López Obrador quiso que su sucesora fuera Claudia Sheinbaum, pero también quiso que la suya fuera una presidencia débil . Le marcó el paso durante la campaña, no le dio entrada en la designación de las candidaturas ni de la nueva dirigencia del partido, le impuso su agenda de reformas, puso a sus rivales como coordinadores de las bancadas de Morena en el Congreso, la obligó a negociar los nombramientos de su gabinete, le heredó unas finanzas públicas muy endebles (lo veremos en el próximo presupuesto) y unas Fuerzas Armadas muy empoderadas (lo vimos con la renovación de Rosario Piedra al frente de la CNDH), etcétera. En el flanco de la política interna, el saldo de la sucesión es evidente: la presidenta gobierna pero no manda; su coalición tiene mucho poder, aunque ese poder no es propiamente suyo. Pero, ¿y en el flanco de la política exterior?

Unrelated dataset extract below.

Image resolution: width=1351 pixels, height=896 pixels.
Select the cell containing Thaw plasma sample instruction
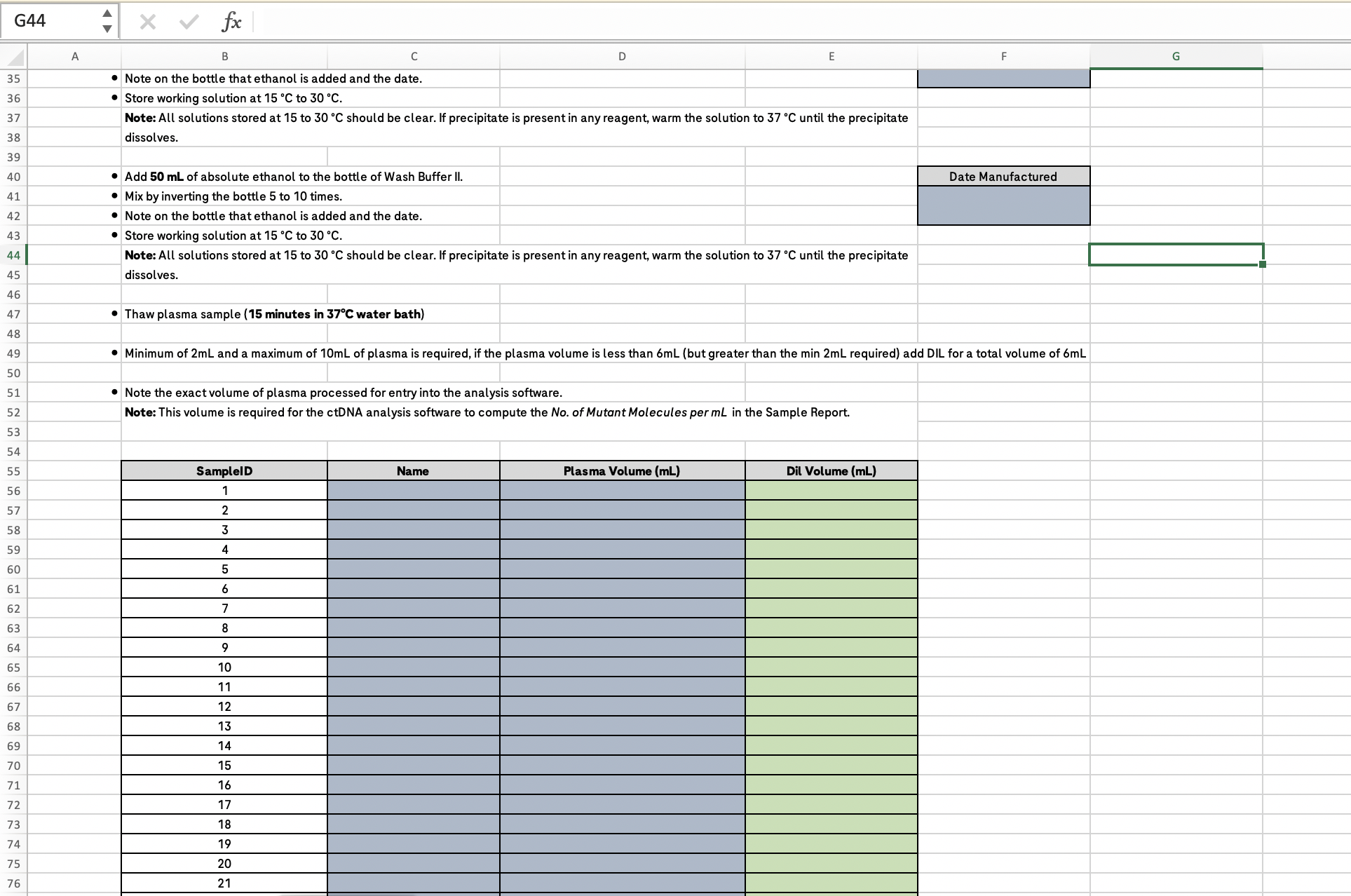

El “segundo piso” y el segundo Trump
Postulo que el saldo de la sucesión presidencial en el flanco externo es también una presidenta débil, desprovista y vulnerable, pero ya no respecto a López Obrador sino a Donald Trump. ¿Por qué?
De entrada, por la falta de equipo. Sheinbaum no ha hecho ningún nombramiento diplomático importante (¿por falta de interés, de personal, de recursos?), empezando por el de la embajada en Estados Unidos, que para efectos prácticos es como si estuviera vacante. Entre sus cercanos, además, no hay nadie que tenga interlocución con el círculo del próximo presidente de Estados Unidos, mismo que se maneja más por los vínculos personales que por los canales institucionales. Y Marcelo Ebrard, a pesar de su experiencia, está doblemente mal posicionado para desempeñar ese papel: por un lado, por el desgaste de su relación con la órbita trumpista (basta recordar la exhibida que le dio Pompeo en sus memorias y la controversia que se generó por unos comentarios de Trump hace apenas tres meses en un acto de campaña); y, por el otro lado, porque hacerle ese encargo sería relegar al canciller De la Fuente (quien de por sí no ha lucido por su protagonismo) y fortalecer a quien, aunque sea miembro de su gabinete, no deja de ser un viejo rival de Sheinbaum.
Después, por las potenciales violaciones al T-MEC que podría estar cometiendo el gobierno mexicano en materia agrícola, energética y laboral, así como con la reforma judicial o la desaparición de órganos autónomos. Muchas de esas políticas y reformas se han pensado con una lógica estrictamente interna, sin contemplar o desdeñando sus posibles impactos sobre el acuerdo comercial. Pero en Washington no han dejado de tomar nota. Con Trump en la Casa Blanca, y la revisión del tratado agendada para 2026, todos esos temas se convertirán en muy eficaces municiones para Estados Unidos que le elevarán el costo de la negociación a México. Por lo pronto, el miércoles pasado Ebrard ya anticipó que el fallo del panel de controversias sobre el maíz transgénico, que se anunciará oficialmente en diciembre, será adverso para nuestro país.
Finalmente, por la cuestión de la seguridad y el fentanilo, un punto de presión particularmente crítico y con respecto al cual el gobierno mexicano tendrá poco margen de maniobra. La política de “pacificación” a través de “abrazos no balazos” no es bien vista en Estados Unidos, no sólo por sus pobres resultados sino porque implica una falta de compromiso para enfrentar al crimen organizado que allá se lee como una forma de capitulación y/o complicidad. Los estadounidenses, además, tienen mucha información sobre el mundo de la criminalidad y sus vínculos con la clase política en México. Por si fuera poco, los nombramientos que ha hecho Trump de su gabinete en materia fronteriza y de seguridad no dejan lugar a dudas: viene un fuerte apretón que Sheinbaum tendrá que gestionar bajo el riesgo de que los estadounidenses estén dispuestos a actuar –como ya hicieron con el Chapito y el Mayo Zambada–, unilateralmente.
En suma, el “segundo piso de la transformación” luce muy endeble frente a la segunda presidencia de Donald Trump.